### REQUIRED ACTION
Each entry below is to be transcribed exactly; pictures are not copied.

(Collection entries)
--------
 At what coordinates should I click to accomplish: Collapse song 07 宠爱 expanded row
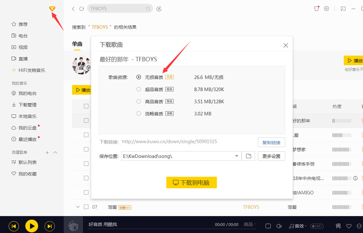click(78, 207)
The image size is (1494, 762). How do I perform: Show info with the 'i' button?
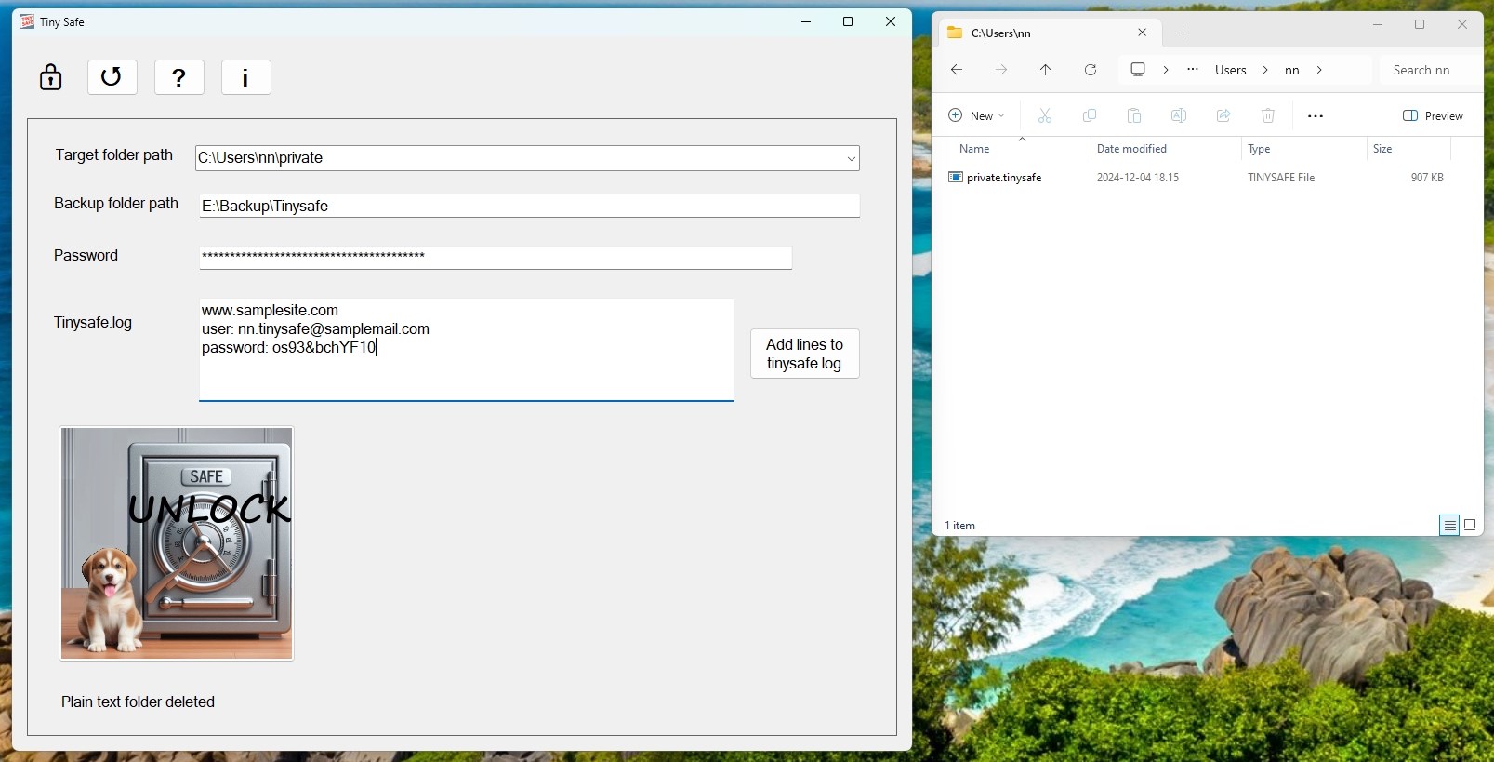point(246,77)
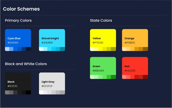The width and height of the screenshot is (172, 108).
Task: Click the Black and White Colors heading
Action: pyautogui.click(x=26, y=64)
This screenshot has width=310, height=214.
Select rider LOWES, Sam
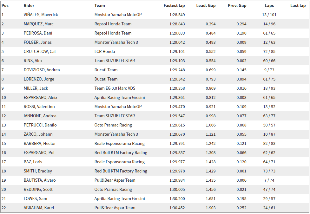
--------
### ANSWER SPACE
 At what coordinates should I click to accomplish: Collapse song 07 宠爱 expanded row
click(78, 207)
The image size is (1494, 762). How do I perform: Show info with the 'i' button?
point(246,77)
The width and height of the screenshot is (172, 108).
Task: Click the Black and White Colors heading
Action: pyautogui.click(x=26, y=64)
This screenshot has width=310, height=214.
Select rider LOWES, Sam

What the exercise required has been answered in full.